Buracos Negros Primordiais
Nossos olhos estão ajustados para a luz irradiada pelo Sol a uma temperatura de 5500o C, o que é típico da luz estelar visível embora seja muito frio se compararmos com os milhões de graus necessários para "fazer" raios X. As microondas e os raios infravermelhos vêm de fontes ainda mais frias. Não obstante, a maior parte da matéria observável, hoje, no Universo, está em um estado quente, irradiando raios X e raios ultravioletas de comprimento de onda curtos. Nuvens de gás de massa muito grande, a temperaturas muito altas, preenchem o espaço entre as galáxias aglomeradas.
Como o Universo tornou-se tão quente? A única fonte de energia adequada é a gravidade, arrastando matéria para ficar junta em desafio à expansão geral do Universo. É como a liberação de energia em uma cachoeira, mas em uma escala muito mais fomidável.
Sempre que a nossa Via Láctea faz uma nova estrela, uma nuvem colapsante de gás alcança temperaturas na sua região central suficientes para dar início às reações nucleares que produzem a energia da estrela. O problema real é parar o gás colapsante de se tornar tão quente e, conseqüentemente, capaz de se auto fragmentar antes que ela possa formar uma estrela. A natureza supera este obstáculo irradiando a energia das moléculas e poeira que constituem a nuvem de gás.
As condições no Universo primordial eram muito diferentes daquelas que prevalecem na nossa Galáxia hoje. Com poucas moléculas pré-existentes e nenhuma poeira disponível para ajudar no esfriamento, como ocorre no processo de formação de estrelas a partir de uma nuvem de gás e poeira, somente as nuvens de maior massa poderiam colapsar. As nuvens de menor massa não conseguiriam dissipar o calor e se fragmentariam antes de formar estrelas. No caso das nuvens com massas incrivelmente grandes, haveria esta dissipação de calor e o colapso não fragmentaria a nuvem. No entanto o excesso de matéria faria com que o seu colapso resultasse não na formação de estrelas mas sim de buracos negros. Esta é a razão porque os astrofísicos teóricos suspeitam de que buracos negros gigantes, um milhão de vezes mais pesados do que o Sol, podem ter estado entre os objetos mais primordiais criados no Universo. Estes seriam os buracos negros primordiais do nosso Universo.
Onde procurar estes buracos negros primordiais?
Os buracos negros de grande massa provenientes das eras mais primordiais supostamente sobreviveram hoje nos corações das galáxias. Comparando as galáxias distantes com as mais próximas, as medições de raios X poderiam clarear o crescimento e a evolução destes buracos primitivos de grande massa, e as erupções que eles causam, através de toda a história das galáxias.
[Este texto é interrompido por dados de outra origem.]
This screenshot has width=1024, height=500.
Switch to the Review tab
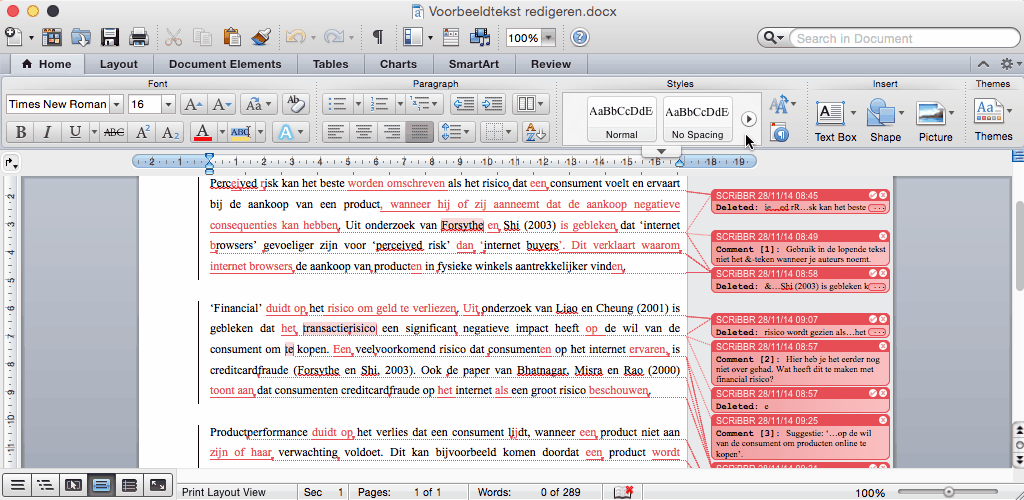(551, 64)
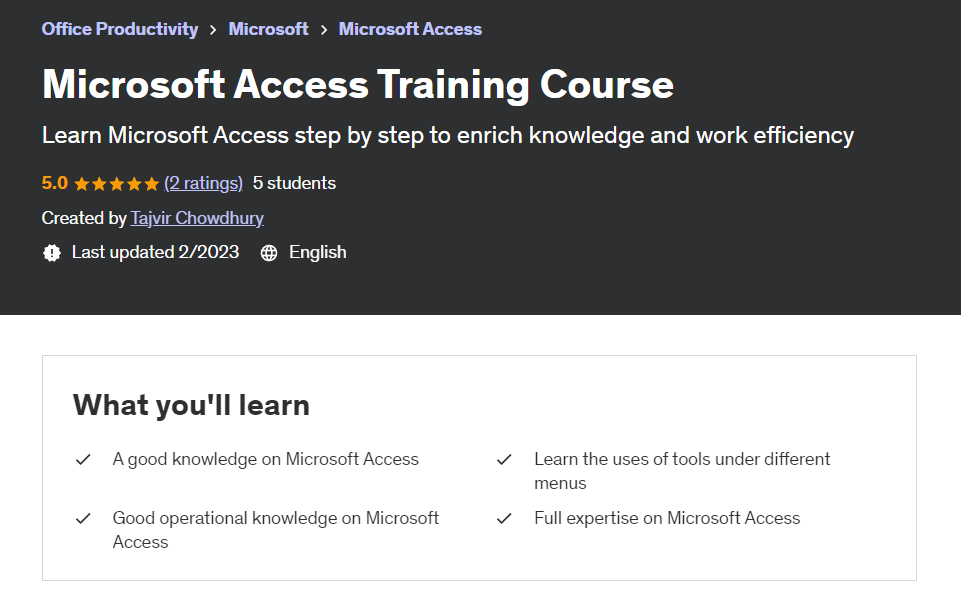
Task: Click checkmark beside 'Full expertise' item
Action: (x=505, y=519)
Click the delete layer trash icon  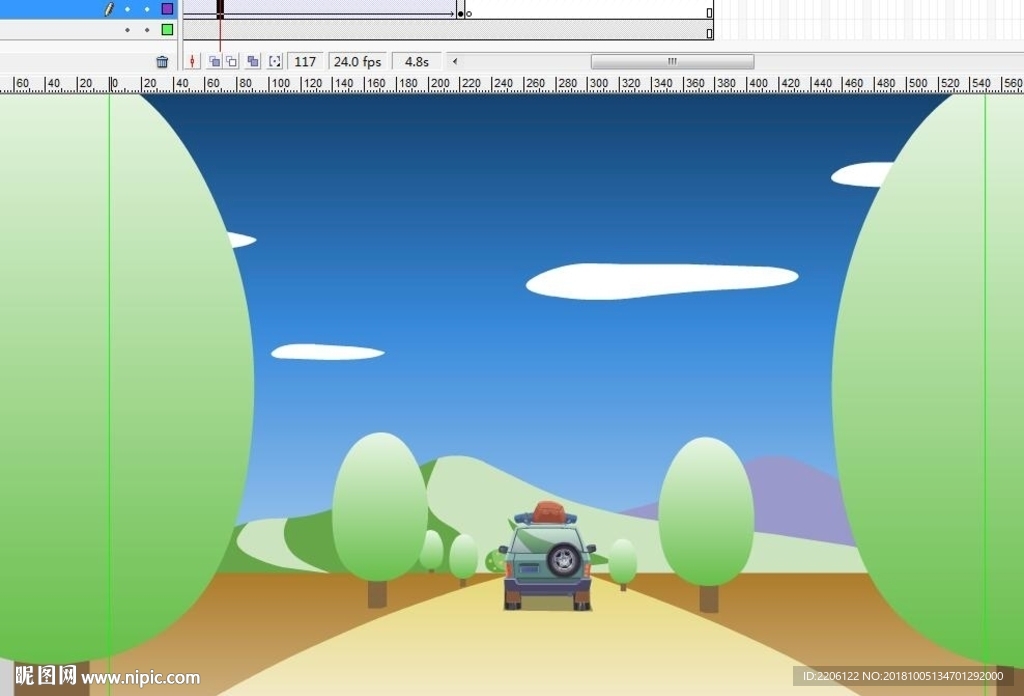point(162,62)
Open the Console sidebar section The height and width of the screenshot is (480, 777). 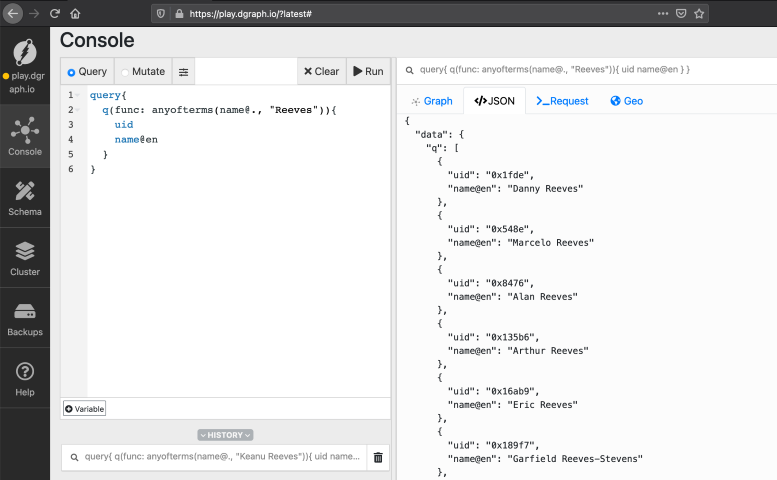(x=25, y=136)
Além disso, os raios X produzidos na vizinhança de vários de tais buracos negros gigantes poderiam explicar o fundo de raios X cósmico.
Como podemos confirmar estas previsões?
A confirmação de que os buracos negros eram lugar-comum na "Idade Escura" do Universo irá exigir um telescópio de raios X ainda muito mais sensível do que o satélite XMM-Newton, lançado em 1999 pela European Space Agency (ESA).
Embora o XMM-Newton tenha uma capacidade nunca vista anteriormente de coletar raios X cósmicos, não se espera que ele consiga distinguir as fontes individuais que realizam as mais distantes emissões de raios X. Somente o satélite XEUS será capaz de fazer isto. O XEUS 1 será 40 vezes mais poderoso do que o XMM-Newton, e o XEUS 2 será 200 vezes mais poderoso, o que permitirá que objetos muito fracos sejam detectados e identificados.